Effect of Nutritional Therapies on Cellular Composition of the Gut
The panel was asked whether any of the nutritional therapies for the conditions discussed during the session actually change the cellular composition of the intestine, for example goblet cell concentrations. According to Lee, studies have shown that changing the diet dramatically causes alterations in the microbiome as well as improvement in inflammation, although the exact causality is not easy to decipher. Ikizler noted that some ongoing research in CKD patients is also showing changes in the gut that may be due to inflammation or uremic toxins. The discussion continued with a question about whether it was possible to formulate a food matrix that contains specific functional proteins, pectins, or other components that interact with the microbiome to develop short-chain fatty acids for certain conditions. Lee responded that this is a critically important issue, and work is under way to better understand pathophysiology and how dietary changes affect the microbiome and how that microbiome interacts with the healthy host versus the inflamed diseased host.
Protein Dietary Reference Intakes and Chronic Kidney Disease
A comment was made on how potential increases in protein Dietary Reference Intakes might affect prevention of CKD in a population with a high prevalence of overweight or obesity.7 This is an important dilemma, Ikizler replied, illustrating the balance between recommendations for the public when many people in that population have conditions, or risk factors for conditions, that would necessitate more tailored nutrition recommendations. Ikizler stated that in the era of precision medicine, individuals must be considered rather than just creating a generalized one-size-fits-all approach. There was general agreement among panel members that reducing calories overall and maintaining an appropriate distribution of macronutrients would be sufficient for individuals with obesity who might be at risk of diabetes or other chronic diseases.
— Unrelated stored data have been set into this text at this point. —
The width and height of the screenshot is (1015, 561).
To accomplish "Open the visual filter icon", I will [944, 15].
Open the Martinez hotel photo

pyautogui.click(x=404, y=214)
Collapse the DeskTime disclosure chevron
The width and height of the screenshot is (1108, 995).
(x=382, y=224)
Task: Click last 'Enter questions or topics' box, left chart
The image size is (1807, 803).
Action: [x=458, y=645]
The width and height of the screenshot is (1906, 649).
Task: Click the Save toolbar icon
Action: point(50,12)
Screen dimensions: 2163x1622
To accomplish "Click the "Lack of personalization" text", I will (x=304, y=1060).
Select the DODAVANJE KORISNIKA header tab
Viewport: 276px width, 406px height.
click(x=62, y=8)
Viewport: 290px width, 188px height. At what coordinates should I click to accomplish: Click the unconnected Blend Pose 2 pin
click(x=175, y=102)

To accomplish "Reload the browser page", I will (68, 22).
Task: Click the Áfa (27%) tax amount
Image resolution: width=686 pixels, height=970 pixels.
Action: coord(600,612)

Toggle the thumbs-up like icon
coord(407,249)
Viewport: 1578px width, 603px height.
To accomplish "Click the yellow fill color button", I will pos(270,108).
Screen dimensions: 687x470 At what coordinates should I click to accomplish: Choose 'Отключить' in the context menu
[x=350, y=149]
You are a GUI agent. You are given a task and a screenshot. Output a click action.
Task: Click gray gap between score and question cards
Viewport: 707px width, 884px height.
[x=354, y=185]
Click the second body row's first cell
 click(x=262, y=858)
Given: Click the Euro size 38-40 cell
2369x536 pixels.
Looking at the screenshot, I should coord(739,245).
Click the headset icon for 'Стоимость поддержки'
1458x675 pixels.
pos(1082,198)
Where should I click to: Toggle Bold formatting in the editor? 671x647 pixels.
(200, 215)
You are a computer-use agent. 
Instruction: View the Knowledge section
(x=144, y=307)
The panel was asked to comment on how the lack of a definition of malnutrition hampers the ability to think about special nutrient requirements. Schwarzenberg responded that she was not certain that an overarching definition that would describe malnutrition in every chronic disease or every major disease is possible. Lee added that some very general
7 For DRI values, see http://nationalacademies.org/HMD/Activities/Nutrition/SummaryDRIs/DRI-Tables.aspx (accessed June 6, 2018).
criteria are available to diagnose malnutrition, such as weight for length Z scores, BMI Z scores, and weight loss over time. Astute clinicians and dieticians thinking about the appropriate trajectory for children will be needed in efforts to identify malnutrition and appropriate supplementation. Understanding the disease process is also critical.